In recent years, banks have increasingly embraced net zero commitments as part of their strategy to address climate change. This column finds limited evidence to suggest that net zero commitments lead to significant reductions in financed emissions or substantial increases in financing for sustainable activities. It raises questions about the effectiveness of voluntary private-sector initiatives in driving decarbonisation efforts. There is a need to enhance the credibility and accountability of net zero commitments, including greater data availability and transparency, and it underscores the importance of complementary regulatory measures to accelerate the transition to a sustainable economy.
Banks play a central role in capital allocation, so they are key to financing the green transition. Banks have made ambitious public commitments to reduce financed emissions and increase financing for sustainable activities. Most prominently, more than 138 banks, representing over 40% of global banking assets, have made explicit net zero commitments through the Net Zero Banking Alliance (NZBA), one of the most stringent voluntary climate initiatives.

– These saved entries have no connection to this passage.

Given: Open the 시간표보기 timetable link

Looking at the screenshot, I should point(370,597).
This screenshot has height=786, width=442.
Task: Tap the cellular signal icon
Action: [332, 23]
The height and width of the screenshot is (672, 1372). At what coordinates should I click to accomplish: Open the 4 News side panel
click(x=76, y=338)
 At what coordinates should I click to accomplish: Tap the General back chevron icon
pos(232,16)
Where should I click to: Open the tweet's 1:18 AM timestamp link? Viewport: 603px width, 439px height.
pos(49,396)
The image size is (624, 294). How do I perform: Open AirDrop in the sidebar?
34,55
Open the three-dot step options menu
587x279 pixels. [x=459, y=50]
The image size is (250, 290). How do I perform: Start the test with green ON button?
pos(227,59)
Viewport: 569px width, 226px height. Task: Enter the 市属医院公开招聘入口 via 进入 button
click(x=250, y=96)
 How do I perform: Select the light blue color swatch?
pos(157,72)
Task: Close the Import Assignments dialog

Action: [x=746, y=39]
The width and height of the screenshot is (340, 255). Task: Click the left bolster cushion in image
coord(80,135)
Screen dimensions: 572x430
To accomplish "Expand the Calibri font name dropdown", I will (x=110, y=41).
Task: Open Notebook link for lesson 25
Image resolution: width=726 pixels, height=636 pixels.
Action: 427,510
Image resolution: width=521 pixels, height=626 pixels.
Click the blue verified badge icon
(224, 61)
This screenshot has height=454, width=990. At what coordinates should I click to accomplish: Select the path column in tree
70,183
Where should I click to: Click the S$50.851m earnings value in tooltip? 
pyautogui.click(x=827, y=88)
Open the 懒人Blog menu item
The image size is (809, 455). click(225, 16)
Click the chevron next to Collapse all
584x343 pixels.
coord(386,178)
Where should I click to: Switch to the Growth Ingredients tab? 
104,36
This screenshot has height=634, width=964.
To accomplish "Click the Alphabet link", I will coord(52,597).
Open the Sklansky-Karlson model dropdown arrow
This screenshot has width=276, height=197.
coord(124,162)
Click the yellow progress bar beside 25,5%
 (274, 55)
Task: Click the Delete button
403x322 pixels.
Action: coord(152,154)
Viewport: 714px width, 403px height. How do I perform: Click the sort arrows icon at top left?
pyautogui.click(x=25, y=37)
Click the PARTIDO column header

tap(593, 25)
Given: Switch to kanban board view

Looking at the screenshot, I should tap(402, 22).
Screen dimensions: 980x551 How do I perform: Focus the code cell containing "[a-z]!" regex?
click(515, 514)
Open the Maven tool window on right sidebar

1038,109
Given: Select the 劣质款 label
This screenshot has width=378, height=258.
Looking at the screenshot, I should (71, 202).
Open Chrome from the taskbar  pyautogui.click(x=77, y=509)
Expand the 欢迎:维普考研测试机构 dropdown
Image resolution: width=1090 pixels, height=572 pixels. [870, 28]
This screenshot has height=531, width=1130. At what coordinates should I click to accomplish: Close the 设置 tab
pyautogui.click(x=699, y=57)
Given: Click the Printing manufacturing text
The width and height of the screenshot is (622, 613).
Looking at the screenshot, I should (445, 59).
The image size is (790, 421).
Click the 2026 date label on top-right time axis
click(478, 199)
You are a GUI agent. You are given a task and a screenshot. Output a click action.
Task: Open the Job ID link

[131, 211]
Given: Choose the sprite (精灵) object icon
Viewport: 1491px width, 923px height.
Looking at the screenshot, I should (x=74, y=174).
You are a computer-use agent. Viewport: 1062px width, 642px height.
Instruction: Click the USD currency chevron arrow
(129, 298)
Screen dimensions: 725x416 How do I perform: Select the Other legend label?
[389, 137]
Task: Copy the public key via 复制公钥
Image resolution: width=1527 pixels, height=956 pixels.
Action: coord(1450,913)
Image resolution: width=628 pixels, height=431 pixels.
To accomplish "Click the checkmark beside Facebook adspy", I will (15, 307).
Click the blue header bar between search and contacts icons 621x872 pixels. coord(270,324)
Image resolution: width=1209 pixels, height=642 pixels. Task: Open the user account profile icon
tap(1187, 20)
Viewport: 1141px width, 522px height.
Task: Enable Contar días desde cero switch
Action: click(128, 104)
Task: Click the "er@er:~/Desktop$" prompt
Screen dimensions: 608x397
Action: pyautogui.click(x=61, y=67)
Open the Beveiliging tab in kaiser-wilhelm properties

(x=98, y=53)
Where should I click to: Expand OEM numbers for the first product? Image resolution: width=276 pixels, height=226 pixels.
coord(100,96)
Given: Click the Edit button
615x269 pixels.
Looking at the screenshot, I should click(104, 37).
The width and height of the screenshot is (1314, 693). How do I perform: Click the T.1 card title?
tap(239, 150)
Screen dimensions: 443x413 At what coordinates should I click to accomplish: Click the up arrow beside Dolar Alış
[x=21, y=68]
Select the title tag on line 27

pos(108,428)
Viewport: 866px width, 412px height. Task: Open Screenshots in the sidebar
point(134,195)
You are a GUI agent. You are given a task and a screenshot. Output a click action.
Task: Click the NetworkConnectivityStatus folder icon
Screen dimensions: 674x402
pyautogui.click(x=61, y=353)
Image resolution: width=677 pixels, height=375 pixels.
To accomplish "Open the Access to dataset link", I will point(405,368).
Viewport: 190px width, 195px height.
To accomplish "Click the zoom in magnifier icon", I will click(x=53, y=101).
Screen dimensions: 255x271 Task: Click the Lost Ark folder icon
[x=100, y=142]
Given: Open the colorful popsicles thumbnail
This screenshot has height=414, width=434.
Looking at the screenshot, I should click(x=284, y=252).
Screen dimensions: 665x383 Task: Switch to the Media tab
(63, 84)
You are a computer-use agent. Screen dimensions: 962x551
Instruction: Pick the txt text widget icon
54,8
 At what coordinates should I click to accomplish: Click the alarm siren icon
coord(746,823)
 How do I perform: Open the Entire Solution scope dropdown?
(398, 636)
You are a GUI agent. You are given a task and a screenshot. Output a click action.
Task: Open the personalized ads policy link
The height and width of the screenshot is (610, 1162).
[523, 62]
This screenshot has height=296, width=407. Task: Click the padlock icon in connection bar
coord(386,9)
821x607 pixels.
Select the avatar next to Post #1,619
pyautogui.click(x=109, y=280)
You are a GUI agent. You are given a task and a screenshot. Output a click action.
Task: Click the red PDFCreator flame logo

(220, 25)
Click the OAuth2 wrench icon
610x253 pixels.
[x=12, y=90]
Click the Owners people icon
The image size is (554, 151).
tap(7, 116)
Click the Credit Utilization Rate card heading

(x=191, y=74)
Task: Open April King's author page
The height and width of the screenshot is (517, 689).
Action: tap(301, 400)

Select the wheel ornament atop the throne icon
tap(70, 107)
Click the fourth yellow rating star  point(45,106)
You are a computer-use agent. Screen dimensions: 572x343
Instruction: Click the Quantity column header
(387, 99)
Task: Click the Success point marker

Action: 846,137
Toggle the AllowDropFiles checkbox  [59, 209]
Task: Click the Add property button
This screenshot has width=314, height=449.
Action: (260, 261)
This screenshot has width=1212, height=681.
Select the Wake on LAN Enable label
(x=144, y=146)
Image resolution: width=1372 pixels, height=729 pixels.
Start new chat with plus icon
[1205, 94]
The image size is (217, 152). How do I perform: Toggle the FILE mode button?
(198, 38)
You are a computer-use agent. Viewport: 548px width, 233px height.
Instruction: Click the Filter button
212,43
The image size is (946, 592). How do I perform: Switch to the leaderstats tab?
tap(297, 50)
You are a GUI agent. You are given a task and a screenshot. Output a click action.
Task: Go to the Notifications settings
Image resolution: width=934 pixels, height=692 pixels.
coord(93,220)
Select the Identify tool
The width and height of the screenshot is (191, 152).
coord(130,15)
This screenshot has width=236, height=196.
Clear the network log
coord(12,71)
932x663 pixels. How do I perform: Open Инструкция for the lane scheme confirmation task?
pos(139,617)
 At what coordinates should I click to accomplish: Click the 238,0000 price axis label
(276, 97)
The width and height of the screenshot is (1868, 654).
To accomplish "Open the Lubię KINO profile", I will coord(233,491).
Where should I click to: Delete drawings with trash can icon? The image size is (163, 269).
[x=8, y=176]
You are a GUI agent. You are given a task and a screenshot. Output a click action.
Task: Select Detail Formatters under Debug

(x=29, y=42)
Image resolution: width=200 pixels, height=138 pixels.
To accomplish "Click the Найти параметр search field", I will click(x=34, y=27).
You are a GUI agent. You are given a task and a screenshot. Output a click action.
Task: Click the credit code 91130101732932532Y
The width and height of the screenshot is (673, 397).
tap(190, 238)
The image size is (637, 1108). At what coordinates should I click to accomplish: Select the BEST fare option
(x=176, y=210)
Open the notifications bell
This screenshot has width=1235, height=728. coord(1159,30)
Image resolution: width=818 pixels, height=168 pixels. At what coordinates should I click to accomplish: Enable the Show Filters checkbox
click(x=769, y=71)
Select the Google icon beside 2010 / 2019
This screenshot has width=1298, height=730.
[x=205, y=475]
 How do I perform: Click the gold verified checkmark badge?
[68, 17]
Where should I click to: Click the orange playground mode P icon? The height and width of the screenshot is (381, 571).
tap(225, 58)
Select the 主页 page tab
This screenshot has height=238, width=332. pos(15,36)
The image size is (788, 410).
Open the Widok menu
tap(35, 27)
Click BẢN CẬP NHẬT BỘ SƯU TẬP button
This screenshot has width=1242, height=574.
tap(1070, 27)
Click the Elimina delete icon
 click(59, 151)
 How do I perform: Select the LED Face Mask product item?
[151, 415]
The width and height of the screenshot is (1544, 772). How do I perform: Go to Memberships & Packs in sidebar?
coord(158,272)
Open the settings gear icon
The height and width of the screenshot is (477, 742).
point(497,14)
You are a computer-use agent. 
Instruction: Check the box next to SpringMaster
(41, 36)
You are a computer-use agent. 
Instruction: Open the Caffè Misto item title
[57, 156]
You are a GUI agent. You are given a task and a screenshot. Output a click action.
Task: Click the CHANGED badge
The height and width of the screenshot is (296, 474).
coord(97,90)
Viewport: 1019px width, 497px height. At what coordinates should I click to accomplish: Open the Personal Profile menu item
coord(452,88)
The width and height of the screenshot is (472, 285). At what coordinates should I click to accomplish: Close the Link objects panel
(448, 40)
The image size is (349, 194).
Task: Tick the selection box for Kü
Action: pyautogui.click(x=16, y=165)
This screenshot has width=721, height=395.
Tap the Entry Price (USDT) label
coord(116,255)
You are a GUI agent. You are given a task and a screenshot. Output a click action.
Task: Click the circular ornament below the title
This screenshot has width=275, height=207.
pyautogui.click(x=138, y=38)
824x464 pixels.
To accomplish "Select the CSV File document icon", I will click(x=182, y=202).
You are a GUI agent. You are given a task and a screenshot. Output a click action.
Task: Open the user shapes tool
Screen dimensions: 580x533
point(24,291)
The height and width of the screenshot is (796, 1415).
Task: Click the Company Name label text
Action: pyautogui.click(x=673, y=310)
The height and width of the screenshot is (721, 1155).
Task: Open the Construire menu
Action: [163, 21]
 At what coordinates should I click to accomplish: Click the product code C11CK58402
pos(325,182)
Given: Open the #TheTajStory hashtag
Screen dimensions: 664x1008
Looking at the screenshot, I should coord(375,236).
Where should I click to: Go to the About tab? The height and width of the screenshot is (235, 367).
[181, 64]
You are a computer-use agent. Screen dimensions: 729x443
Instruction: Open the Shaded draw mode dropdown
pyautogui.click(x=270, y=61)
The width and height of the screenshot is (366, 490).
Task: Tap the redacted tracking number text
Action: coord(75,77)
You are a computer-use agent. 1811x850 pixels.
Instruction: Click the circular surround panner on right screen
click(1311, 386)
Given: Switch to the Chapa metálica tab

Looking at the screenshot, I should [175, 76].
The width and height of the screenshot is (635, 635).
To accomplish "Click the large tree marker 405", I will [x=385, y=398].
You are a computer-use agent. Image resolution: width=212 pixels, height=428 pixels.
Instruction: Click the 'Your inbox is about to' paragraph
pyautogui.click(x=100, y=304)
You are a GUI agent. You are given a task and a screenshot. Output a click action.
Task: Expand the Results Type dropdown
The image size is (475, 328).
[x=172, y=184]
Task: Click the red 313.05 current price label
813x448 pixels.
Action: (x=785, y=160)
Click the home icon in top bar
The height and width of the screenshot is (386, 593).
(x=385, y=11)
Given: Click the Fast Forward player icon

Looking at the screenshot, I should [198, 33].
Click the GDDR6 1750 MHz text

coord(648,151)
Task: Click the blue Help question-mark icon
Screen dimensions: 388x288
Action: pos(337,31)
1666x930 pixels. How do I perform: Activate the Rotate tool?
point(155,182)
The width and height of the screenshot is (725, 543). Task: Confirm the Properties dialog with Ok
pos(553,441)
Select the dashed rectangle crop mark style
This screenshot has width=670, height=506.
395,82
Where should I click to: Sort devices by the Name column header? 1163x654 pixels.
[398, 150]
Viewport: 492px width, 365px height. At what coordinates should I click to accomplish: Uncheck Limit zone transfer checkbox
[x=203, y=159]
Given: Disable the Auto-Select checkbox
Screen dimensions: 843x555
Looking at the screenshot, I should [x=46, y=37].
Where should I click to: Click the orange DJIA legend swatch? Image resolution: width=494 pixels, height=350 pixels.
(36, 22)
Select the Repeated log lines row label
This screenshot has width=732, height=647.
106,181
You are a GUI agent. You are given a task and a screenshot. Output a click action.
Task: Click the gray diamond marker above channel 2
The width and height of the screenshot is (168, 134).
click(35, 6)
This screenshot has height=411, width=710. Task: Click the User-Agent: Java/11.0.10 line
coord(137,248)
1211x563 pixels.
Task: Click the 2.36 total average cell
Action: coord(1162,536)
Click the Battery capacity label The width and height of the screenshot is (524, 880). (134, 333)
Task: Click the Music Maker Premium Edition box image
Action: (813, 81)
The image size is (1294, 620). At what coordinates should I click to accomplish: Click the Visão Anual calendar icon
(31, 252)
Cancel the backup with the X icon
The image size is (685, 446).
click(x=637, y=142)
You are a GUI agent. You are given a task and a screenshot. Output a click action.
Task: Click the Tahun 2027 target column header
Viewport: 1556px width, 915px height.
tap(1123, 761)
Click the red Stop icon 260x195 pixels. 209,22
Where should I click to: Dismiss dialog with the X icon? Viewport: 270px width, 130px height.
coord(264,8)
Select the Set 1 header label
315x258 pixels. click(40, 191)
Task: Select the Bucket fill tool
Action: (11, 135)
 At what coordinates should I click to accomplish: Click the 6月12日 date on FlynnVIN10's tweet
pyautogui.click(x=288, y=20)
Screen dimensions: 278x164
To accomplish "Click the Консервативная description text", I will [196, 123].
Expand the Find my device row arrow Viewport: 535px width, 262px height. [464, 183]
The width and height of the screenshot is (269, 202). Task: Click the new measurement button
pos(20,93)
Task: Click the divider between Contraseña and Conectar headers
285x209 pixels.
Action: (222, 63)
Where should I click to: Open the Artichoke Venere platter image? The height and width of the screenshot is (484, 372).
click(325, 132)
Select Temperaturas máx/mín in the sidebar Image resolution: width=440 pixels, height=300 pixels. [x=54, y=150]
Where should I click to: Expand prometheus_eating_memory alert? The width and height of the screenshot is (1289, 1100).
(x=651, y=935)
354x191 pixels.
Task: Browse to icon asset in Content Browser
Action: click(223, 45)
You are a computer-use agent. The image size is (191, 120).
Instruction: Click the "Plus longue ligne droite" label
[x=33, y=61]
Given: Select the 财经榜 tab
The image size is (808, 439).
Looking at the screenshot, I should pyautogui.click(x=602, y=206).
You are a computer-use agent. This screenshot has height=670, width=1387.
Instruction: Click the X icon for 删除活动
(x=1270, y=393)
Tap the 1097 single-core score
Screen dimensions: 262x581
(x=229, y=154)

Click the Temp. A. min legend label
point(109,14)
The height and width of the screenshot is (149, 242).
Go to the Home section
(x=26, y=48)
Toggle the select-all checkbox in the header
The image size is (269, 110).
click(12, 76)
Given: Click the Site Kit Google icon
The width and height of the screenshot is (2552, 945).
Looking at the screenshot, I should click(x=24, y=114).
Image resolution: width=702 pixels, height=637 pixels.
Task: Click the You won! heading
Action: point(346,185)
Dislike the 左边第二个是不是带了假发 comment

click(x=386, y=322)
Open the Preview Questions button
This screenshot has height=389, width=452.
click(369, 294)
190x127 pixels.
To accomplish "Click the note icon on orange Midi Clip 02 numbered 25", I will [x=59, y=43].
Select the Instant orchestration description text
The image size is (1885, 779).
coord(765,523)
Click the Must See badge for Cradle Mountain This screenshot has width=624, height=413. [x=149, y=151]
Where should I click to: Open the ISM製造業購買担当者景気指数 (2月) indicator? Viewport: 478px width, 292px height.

These ‘net zero banks’ have made a commitment to “align lending and investment portfolios with net-zero emissions by 2050” with “intermediate targets for 2030 or sooner”. These targets must be set within 18 months of joining the alliance, and they specify the sectors that each lender has targeted as high priority for decarbonisation. In addition to announcing sectoral targets for reducing financed emissions, net zero banks also make outright pledges to scale up sustainable finance.
The announcement of bank net zero commitments has triggered contrasting reactions. Many laud the NZBA initiative as evidence that banks are beginning to seriously incorporate climate change concerns in their lending and investment decisions, suggesting that banks can help to bridge the large financing gap for the net-zero transition. In the US, some even go further, taking lender divestment from fossil fuels as a given and holding net zero banks responsible for divesting. Others, however, have pointed out that these net zero commitments are voluntary and could simply reflect greenwashing behaviour.
For the banking sector, a small recent literature seeks to quantify whether lenders have divested from polluting sectors. The evidence is mixed. Some papers find evidence of lender divestment from firms in the coal mining sector (Green and Vallee 2022). There is also some evidence that lenders charge relatively higher interest rates to polluting firms (Altavilla et al. 2023). However, other studies find no evidence of divestment from firms with high carbon emissions (Bruno and Lombini 2023, Giannetti et al. 2023).